5.) South Carolina – Like Jan Brewer, Nikki Haley isn’t exactly an outsider, but was propelled to victory in the South Carolina Republican Primary with a Sarah Palin endorsement and Tea Party support.
Haley is an Asian Indian, which is certain to provoke opposition from pro-White corners, but as Governor of South Carolina she would do to promote our interests than Meg Whitman in California.
South Carolina is one the handful of states that is most likely to become the next Arizona. Haley has emphatically stated that she supports Arizona and would sign an Arizona-style immigration bill into law.
Haley will face Vince Sheehan in November. Sheehan, who will almost certainly be defeated, claims to support an even tougher immigration law. The political spectrum in South Carolina has also shifted to such a degree that both parties compete to sound tougher on immigration.
There are plenty of other Governor races in this election cycle. I’ve mostly been following the ones closest to my own home turf. I’m excited by the possibility of a geographically continguous bloc of states in South passing Arizona-style immigration reform and entering into a polarizing showdown with the federal government.
Florida, Virginia, and Texas are the squishiest of the Southern states. Virginia has already followed in Arizona’s footsteps. Florida is poised to follow soon. Pressure from the conservative grassroots in Texas could force Gov. Rick Perry to flip flop like Bill McCollum and John McCain.
Tennessee has also been one of the most enthusiastic supporters of Arizona. The Tennessee state legislature passed a resolution congratulating Arizona for defending its borders. Bill Haslam, the next Governor of Tennessee, has indicated that he would sign Arizona-style immigration reform in the Volunteer State.
Mainstream vs. Fringe
Pro-Whites have two paths before them. The first path is to work within the mainstream and use polarizing national debates over issues like immigration to push moderates in a more radical direction. The second path is to work within the fringe to build a credible radical alternative to the status quo.
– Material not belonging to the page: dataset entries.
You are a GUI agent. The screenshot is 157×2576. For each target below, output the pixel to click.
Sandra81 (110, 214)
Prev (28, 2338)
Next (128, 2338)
At least from my perspective, having tried the second path (and reaching its terminus in a bad experience), the first path has become more attractive as of late. It seems an easier task to radicalize moderates in the mainstream than to mainstream radicals on the fringe. It is easier to cure ordinary people of ignorance than odd people of more serious problems.
In the last five years, the only detectable movement has been the rise of the Tea Party and the demise of the Bush GOP in the mainstream. As we recently saw in Knoxville, nothing has changed on the fringe.
Until that changes, Whites will continue to look elsewhere for their salvation.